Bob Powell's Complete Jet Powers
There was a time when, in certain quarters, comic books were reviled. Currently, in certain quarters, comic books are revered. And not just for their moneymaking potential when adapted into film and television. Comic books have had a large social and artistic impact on popular culture.
The work of Bob Powell, a comic book artist active from the 1930s to the 1960s, was a talented artist, but he is likely never to be considered at the level of Will Eisner (whose shop he once worked in), Wally Wood, or Jack Kirby.
So one has to wonder why Kitchen Sink Books and Dark Horse Books have gone to the trouble to preserve some of Bob Powell’s work on a character called Jet Powers in a handsome, fifty-dollar hardback book. One simple answer: “Well, why not?”
Bob Powell created Jet Powers—at first a super scientist and explorer of outer space, later just a jet fighter pilot during the Korean War (probably the oddest transformation in comics history)—for Magazine Enterprises Comics in 1951. Jet Powers, the super scientist, lasted for all of four issues; Captain Johnny “Jet” Powers lasted not much longer.
It is not one of the great injustices of comic book history. For one thing, Jet Powers was possibly the ugliest comic book hero ever created. Especially as the super scientist. He is less ugly as the fighter jet pilot. The super scientist stories are super silly, except for a couple stories detailing a poisonous dust cloud from space that wipes out most of humanity. They are a bit more chilling than silly. The villains are Asians or aliens and all are uglier than Jet Powers—which is saying a lot.

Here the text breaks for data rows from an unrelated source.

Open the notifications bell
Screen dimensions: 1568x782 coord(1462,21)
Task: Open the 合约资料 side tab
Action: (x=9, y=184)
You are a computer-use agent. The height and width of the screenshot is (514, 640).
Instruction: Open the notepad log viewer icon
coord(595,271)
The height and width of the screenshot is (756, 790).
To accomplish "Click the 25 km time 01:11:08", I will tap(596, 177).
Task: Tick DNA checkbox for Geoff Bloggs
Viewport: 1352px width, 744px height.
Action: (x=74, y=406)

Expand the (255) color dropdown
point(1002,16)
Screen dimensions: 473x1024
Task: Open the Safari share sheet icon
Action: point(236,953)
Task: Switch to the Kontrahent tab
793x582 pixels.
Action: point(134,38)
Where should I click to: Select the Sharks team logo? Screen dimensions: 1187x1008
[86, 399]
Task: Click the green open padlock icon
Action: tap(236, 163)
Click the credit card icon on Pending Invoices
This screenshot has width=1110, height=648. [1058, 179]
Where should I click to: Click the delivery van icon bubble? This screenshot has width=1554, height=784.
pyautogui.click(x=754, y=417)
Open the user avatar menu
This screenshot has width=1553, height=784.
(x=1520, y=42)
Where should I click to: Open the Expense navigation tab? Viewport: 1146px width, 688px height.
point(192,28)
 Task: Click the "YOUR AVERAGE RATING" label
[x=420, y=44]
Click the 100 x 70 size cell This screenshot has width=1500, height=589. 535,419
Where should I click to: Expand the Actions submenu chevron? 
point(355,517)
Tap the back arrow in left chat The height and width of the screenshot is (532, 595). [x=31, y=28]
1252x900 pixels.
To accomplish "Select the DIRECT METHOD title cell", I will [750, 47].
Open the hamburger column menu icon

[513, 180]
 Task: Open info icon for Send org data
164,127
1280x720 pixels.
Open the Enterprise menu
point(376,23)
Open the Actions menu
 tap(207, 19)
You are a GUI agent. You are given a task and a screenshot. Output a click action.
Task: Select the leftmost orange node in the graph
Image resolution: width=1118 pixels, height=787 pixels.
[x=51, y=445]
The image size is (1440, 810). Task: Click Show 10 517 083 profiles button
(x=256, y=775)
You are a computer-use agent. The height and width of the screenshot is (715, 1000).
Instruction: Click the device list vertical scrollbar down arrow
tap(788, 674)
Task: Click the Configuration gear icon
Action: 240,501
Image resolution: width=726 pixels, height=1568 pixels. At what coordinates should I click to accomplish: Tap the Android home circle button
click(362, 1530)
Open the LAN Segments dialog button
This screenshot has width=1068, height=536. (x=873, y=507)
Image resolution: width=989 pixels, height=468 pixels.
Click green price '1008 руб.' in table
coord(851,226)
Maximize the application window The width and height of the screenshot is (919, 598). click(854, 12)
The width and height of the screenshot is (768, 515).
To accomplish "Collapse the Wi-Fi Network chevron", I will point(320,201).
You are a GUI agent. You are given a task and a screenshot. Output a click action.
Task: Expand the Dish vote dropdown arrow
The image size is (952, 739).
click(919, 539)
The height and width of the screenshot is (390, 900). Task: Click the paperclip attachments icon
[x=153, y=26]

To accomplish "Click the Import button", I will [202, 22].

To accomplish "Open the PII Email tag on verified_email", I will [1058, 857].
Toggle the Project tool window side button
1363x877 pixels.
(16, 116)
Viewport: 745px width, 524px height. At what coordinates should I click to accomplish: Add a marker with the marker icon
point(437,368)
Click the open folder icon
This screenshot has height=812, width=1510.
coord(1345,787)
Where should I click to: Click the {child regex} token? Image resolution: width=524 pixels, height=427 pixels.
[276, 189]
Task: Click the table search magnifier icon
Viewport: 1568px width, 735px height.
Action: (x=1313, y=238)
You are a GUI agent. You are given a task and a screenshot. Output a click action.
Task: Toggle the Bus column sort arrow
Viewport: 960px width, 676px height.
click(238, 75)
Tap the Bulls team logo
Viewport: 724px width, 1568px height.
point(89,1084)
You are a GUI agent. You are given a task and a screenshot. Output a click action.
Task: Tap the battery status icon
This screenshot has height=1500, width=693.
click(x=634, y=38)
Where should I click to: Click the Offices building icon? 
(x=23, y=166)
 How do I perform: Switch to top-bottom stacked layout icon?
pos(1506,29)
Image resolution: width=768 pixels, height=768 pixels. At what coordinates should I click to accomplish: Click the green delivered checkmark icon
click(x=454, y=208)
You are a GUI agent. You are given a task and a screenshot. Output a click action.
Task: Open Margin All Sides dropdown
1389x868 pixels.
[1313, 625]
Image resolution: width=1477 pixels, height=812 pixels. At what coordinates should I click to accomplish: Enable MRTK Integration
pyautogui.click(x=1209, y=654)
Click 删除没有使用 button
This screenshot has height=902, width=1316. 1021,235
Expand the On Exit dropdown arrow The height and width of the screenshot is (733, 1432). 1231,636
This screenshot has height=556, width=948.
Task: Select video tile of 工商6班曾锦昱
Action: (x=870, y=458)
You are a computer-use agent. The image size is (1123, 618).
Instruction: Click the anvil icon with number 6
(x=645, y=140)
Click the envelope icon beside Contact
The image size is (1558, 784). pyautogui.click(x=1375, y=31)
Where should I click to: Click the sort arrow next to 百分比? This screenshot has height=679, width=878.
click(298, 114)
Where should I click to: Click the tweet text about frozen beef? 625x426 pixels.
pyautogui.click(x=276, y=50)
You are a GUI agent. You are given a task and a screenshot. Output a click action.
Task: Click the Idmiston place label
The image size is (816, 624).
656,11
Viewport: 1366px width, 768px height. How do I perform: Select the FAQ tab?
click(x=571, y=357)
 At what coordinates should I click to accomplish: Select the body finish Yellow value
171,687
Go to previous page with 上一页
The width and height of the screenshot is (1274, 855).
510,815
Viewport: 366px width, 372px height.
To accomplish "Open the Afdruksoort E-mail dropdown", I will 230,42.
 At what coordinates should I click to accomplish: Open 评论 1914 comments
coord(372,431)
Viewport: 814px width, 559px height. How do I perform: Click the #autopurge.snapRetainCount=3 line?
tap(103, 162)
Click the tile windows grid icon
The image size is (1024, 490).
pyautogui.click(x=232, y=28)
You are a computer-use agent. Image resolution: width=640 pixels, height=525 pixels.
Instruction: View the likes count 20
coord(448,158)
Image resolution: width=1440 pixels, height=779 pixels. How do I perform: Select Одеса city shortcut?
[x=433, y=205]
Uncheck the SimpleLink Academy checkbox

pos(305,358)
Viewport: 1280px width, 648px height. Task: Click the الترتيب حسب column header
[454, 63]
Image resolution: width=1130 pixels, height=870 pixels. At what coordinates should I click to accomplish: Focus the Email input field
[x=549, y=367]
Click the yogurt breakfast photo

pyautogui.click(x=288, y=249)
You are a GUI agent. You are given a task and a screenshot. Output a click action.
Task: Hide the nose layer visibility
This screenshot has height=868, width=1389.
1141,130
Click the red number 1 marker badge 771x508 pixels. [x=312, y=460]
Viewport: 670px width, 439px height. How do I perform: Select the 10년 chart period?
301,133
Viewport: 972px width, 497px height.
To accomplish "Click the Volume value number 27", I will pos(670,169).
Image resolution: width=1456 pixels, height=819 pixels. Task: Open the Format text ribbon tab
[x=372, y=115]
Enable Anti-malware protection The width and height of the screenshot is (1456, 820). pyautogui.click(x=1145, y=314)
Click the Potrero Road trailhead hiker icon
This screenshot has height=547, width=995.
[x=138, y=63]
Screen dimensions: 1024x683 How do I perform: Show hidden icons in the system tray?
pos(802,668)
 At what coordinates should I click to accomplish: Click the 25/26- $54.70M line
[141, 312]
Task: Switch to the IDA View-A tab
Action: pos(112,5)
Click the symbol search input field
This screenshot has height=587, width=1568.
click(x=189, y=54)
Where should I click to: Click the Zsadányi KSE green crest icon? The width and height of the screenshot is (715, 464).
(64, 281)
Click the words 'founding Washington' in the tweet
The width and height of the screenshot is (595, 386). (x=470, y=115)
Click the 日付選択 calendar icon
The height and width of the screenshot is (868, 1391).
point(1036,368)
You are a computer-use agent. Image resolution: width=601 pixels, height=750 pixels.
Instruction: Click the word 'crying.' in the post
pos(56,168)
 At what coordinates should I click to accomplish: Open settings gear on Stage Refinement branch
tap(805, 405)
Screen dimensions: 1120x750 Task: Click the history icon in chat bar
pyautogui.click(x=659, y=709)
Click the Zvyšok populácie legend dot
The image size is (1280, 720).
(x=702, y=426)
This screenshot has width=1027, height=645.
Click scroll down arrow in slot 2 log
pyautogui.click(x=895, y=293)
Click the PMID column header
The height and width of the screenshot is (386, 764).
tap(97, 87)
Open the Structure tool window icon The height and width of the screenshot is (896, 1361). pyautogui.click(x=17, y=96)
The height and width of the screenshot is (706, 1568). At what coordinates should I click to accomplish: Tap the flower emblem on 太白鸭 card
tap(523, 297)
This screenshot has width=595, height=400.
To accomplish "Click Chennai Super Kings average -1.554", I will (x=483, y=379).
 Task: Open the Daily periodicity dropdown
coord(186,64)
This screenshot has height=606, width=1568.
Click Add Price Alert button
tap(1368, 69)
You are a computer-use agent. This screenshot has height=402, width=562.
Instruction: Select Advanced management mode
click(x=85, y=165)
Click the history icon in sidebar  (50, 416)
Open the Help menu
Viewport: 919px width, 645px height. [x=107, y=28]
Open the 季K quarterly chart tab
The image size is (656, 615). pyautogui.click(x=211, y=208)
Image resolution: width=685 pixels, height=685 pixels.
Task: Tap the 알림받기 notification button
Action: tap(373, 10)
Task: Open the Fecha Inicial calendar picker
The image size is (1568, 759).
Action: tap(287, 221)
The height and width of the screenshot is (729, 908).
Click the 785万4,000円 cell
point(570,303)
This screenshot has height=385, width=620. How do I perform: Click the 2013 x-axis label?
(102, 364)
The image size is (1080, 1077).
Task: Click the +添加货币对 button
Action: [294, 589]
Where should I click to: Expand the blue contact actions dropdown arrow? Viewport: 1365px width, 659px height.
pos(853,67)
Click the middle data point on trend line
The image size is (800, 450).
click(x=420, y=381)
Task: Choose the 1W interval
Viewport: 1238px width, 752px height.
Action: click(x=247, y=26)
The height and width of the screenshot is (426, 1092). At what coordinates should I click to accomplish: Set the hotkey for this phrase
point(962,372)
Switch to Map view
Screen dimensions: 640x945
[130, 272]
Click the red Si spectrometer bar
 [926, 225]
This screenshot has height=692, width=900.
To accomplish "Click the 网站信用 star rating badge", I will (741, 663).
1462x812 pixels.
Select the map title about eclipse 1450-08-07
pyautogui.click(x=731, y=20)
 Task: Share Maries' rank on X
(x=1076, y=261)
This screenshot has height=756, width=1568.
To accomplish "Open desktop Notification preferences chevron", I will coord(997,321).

The Korean War stories are, in contrast, down-to-earth (or just slightly above earth in the war-torn clouds). Like war they are violent and bloody but do not seem to be a glorification of the war. Neither are they critical of it. The real purpose of the books may have been the opportunity to “fly” jets in dangerous skies, which Powell does quite successfully.
The most interesting note to make may be that these comics did not carry the Comics Code seal, nor adhere to the industry self-regulation it represented. Thus they were comics that certain kids must have read with relish—and certain parents must have viewed with dread.
Maybe that is Jet Powers’ claim to his own bit of historical preservation in this book.